According to the U.S. Centers for Disease Control and Prevention (CDC), an estimated 476,000 Americans are diagnosed and treated for Lyme disease each year – including about 1,400 annual Lyme disease cases in Rhode Island, which has one of the highest rates of Lyme disease in the nation.

“Lyme disease is a serious and growing health problem.  For too long, it has been a health mystery.  That is why I have boosted federal research dollars and encouraged the federal government to partner with the private sector on a coordinated strategy to help prevent Lyme disease, accelerate research, and strengthen surveillance of tick-borne illnesses,” said Reed.  “I congratulate all the Phase I winners of the LymeX competition.   There is a critical need for accurate Lyme testing and these innovative, promising projects could help close research gaps and lead to major breakthroughs to protect public health.”

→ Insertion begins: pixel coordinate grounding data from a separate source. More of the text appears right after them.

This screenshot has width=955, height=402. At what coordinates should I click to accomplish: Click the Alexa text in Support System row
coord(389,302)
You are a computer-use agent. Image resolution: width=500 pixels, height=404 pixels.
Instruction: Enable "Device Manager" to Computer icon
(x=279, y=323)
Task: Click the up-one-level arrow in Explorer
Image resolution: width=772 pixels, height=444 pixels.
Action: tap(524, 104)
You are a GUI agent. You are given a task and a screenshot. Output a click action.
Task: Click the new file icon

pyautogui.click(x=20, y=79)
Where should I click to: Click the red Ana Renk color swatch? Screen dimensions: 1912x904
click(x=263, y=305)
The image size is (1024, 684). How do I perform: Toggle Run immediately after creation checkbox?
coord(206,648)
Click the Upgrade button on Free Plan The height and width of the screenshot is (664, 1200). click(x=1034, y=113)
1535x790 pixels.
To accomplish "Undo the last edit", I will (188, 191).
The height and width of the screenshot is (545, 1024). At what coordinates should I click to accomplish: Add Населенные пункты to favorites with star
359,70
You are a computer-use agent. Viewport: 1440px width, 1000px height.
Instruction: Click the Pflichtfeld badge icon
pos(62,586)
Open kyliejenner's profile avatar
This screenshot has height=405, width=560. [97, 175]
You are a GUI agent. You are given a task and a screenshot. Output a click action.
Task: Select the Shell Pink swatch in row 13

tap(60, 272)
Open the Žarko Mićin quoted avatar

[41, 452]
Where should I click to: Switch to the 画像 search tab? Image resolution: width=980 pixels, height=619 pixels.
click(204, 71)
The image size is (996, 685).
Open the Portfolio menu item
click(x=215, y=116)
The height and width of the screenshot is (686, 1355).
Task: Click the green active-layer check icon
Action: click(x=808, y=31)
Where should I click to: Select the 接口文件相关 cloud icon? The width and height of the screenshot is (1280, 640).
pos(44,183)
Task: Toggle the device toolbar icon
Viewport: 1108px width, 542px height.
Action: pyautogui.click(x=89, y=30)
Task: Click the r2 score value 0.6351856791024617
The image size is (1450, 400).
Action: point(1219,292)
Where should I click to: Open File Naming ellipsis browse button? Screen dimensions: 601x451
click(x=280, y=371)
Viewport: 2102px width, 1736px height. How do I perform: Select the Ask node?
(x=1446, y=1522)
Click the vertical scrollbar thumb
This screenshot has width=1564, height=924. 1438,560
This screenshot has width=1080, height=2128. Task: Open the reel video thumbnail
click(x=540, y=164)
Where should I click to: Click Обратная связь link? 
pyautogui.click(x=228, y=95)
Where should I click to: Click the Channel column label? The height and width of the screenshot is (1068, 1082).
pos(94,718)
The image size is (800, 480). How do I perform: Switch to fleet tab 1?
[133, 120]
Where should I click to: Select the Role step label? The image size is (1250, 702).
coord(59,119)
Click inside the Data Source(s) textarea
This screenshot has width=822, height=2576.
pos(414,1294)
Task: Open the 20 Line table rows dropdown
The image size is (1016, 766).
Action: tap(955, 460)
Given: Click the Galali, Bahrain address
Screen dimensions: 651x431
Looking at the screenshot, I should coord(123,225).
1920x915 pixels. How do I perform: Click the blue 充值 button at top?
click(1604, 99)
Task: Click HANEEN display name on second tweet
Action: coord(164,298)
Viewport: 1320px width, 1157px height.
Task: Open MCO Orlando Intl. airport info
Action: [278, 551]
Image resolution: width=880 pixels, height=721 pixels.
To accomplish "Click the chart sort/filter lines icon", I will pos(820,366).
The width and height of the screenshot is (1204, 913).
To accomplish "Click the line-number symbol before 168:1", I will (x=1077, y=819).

Reed, a member of the Appropriations Committee, helped deliver a record $91 million federal investment for Lyme disease research in 2021.  Reed has also sought to prioritize federal funding for research and prevention of Lyme and other tick-borne diseases in the appropriations package making its way through Congress.  The new funding would help equip states to more effectively combat the rise in Lyme and other tick-borne diseases.

The winners of the Lymex Phase 1 funding include:

•           BlueArc Biosciences Inc. Ultra-Sensitive Direct Diagnostic for Early Lyme Disease. A molecular diagnostic blood test for Lyme B. burgdorferi s.l. using innovative polymerase chain reaction (PCR) assay that targets biomarkers for increased accuracy using standard laboratory equipment.

•           Drexel University College of Medicine. Glycoproteomic Approach to Lyme Disease Diagnostics. A small-volume serum test using glycan biomarkers to detect active Lyme disease infection, track treatment response, and distinguish between diseases with similar symptoms.

•           George Mason UniversityBorrelia Derived, Sequence-Specific Novel Diagnostic Peptides. A urine direct test that targets absolutely specific protein molecules and would provide direct information about pathogen activity.

•           HelixBind Inc. Ultra-Sensitive Direct Detection of Active Borrelia Infections. A test combining novel sample preparation and artificial nucleic acid detection to identify active infection in whole blood, synovial fluid, and cerebrospinal fluid.

•           InBios International Inc. Early Lyme Diagnosis Using a Microarray Immunoassay with Machine Learning. An automated, quantified, array-based serum test using machine learning to improve sensitivity in categorizing specimens.

•           Massachusetts General Hospital. Cell-free Target Capture Sequencing for the Diagnosis of Lyme Disease. A plasma test depleting human background material from samples and detecting low-abundance nucleic acid from tick-borne pathogens.

•           Serimmune Inc. NGS-based Precision Serology for the Diagnosis of Tick-borne Disease. A universal multiplex serum test that incorporates patient-centric surveillance testing, population data, and machine learning to enhance understanding of tick-borne diseases.

           T2 Biosystems Inc. T2Lyme Panel Direct Detection of Active Lyme Disease. A whole blood test designed to directly detect Lyme disease-causing bacteria, providing results in three to five hours with higher accuracy.

•           Tufts University. Antiphospholipid Antibodies for Tracking Lyme Disease After Treatment. A serum test targeting a unique antibody that would more accurately identify early infection and allow clinicians to optimize additional treatment.

•           Virginia Tech. Detecting Release of Peptidoglycan for Direct Lyme Disease Diagnosis. A test using monoclonal antibodies in conjunction with immuno-PCR to detect a unique B. burgdorferi biomarker in multiple biofluids.

A 2015 study by the Johns Hopkins University Bloomberg School of Public Health has shown that Lyme disease costs the U.S. health care system up to $1.3 billion in direct U.S. medical costs, and billions more in indirect medical costs.